Comparison of complications during hospitalization

The primary endpoint (development of moderate or severe ARDS) was significantly lower for IC patients (24.1% [95% CI, 11.4 to 44.0%]) compared to non-IC patients (49.5% [95% CI, 40.1 to 59.0%]), with a crude OR of 0.32 (95% CI, 0.13 to 0.82) (p=0.018). After adjusting by sex, age, and time from onset of symptoms to event or end of follow-up, the adjusted OR (aOR) showed a stronger protective effect for IC (aOR 0.16 [95% CI, 0.05 to 0.52]) (p=0.003). The logistic regression model was therefore replicated, stratifying by AD among IC patients, and similar results were observed for IC-AD (aOR 0.13 [95% CI, 0.03 to 0.61], p=0.011) compared to IC-NAD (aOR 0.17 [95% CI, 0.03 to 0.91], p=0.038). An adjusted Cox regression was subsequently conducted, finding a non-significant trend toward a shorter time to moderate-severe ARDS in non-IC (mean [SD] 9.77 [±4.33] days) compared to IC (mean [SD] 9.5 [±5.39] days) (aHR 0.47 [95% CI, 0.21 to 1.04], p=0.064), despite a significant difference in the log-rank test (p=0.044) (Figure 3).

Although a favorable trend was observed for IC patients, no statistically significant differences were observed in risk of need for MV/NIV (3.4% vs. 11.9%, aOR 0.14 [95% CI, 0.02 to 1.29], p=0.083) or in risk of a composite of need for MV/NIV or death (10.3% vs. 17.4%, aOR 0.24 [95% CI, 0.05 to 1.14], p=0.072) in IC compared to non-IC, respectively. A final outcome (death/discharge) was recorded in 79 patients (57.2%), with an overall mortality of 19% (95% CI, 11.65 to 29.4%). A comparison of both groups detected no significant differences between IC (21.4%) and non-IC (18.5%), with an adjusted OR of 0.88 (95% CI, 0.17 to 4.46) (p=0.87) (Figure 2). The median (IQR) stay was 9 (5 – 12) days for the overall population, with a trend toward a lower stay (β= -2.36 [95% CI, -4.87 to 0.11] days, p=0.065) for IC after adjusting by age and time from onset of symptoms to admission.

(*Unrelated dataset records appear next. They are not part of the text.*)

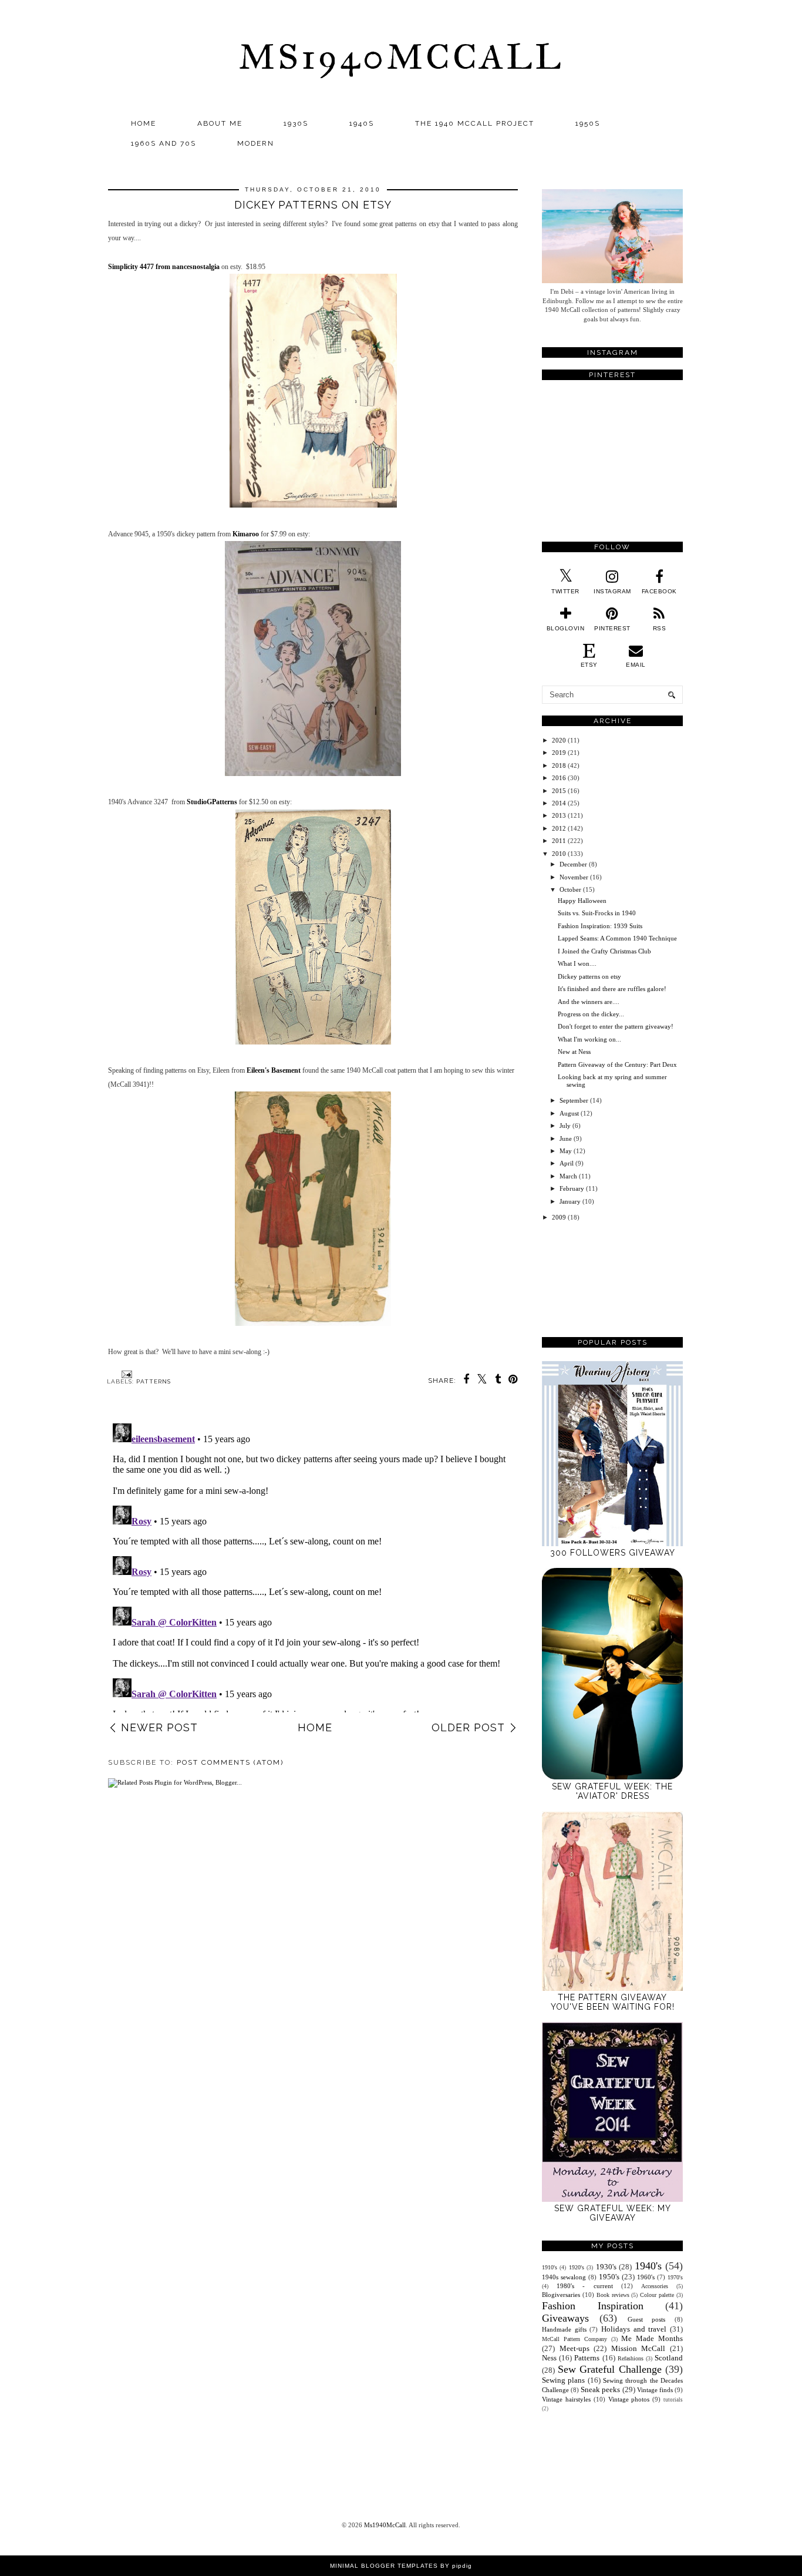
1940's (648, 2266)
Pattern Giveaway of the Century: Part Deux (617, 1064)
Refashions (630, 2358)
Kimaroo (245, 534)
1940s (361, 123)
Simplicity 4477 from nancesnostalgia (164, 267)
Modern (255, 143)
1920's (576, 2267)
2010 (559, 853)
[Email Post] (125, 1374)
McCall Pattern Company (574, 2339)
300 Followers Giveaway (612, 1552)
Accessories (654, 2286)
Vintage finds (655, 2389)
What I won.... (577, 963)
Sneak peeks (600, 2389)
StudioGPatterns (212, 802)
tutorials (673, 2400)
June (566, 1138)
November (574, 877)
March (568, 1176)
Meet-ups (574, 2348)
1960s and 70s (163, 143)
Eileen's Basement (274, 1070)
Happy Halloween (582, 900)
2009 (559, 1217)
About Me (219, 123)
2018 (559, 765)
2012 (559, 828)
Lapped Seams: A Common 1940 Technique (617, 938)
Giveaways (565, 2318)
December (573, 864)
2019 (559, 752)
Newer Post (159, 1727)
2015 (559, 790)
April (567, 1163)
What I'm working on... (589, 1039)
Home (143, 123)
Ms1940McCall (401, 56)
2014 (559, 803)
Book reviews (613, 2295)
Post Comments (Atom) (230, 1762)
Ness (549, 2357)
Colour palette (657, 2295)
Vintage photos (629, 2399)
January (570, 1201)
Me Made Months (652, 2338)
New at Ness (574, 1051)
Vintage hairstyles (566, 2399)
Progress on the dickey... (591, 1013)
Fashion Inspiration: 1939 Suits (600, 925)
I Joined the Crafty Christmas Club (604, 951)
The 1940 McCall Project (474, 123)
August (569, 1113)
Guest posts (647, 2319)
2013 (559, 815)
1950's (609, 2276)
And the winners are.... (588, 1001)
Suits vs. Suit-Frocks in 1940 (597, 912)
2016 (559, 777)
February (572, 1188)
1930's (606, 2266)
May (566, 1150)
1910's (549, 2267)
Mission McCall (638, 2348)
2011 (559, 840)
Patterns (153, 1381)
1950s (587, 123)
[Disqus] (313, 1565)
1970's (675, 2277)
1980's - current (584, 2285)
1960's (646, 2277)
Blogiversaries (561, 2294)
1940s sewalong (564, 2277)
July (565, 1125)
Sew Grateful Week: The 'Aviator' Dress (612, 1791)
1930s (296, 123)
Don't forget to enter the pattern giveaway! (615, 1026)
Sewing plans (563, 2380)
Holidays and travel (633, 2329)
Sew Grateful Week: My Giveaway (612, 2213)
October (570, 889)
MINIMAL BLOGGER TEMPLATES (384, 2565)
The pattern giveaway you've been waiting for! (613, 2002)
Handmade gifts (564, 2329)
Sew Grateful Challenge (610, 2369)
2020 (559, 740)
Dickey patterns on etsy (589, 976)
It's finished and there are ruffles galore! (612, 988)
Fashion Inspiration (592, 2306)
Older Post (468, 1727)
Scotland (669, 2357)
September (574, 1100)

In this retrospective, single-center, observational study with inpatients with COVID-19 in Madrid, Spain, a better outcome, in terms of lower risk to moderate or severe ARDS, was observed among IC as compared to non-IC. A trend, albeit non-significant, toward a longer time to moderate-severe ARDS, a lower need for MV/NIV, and shorter hospitalization was also detected. A comparison of both groups observed no differences were observed in the death ratio.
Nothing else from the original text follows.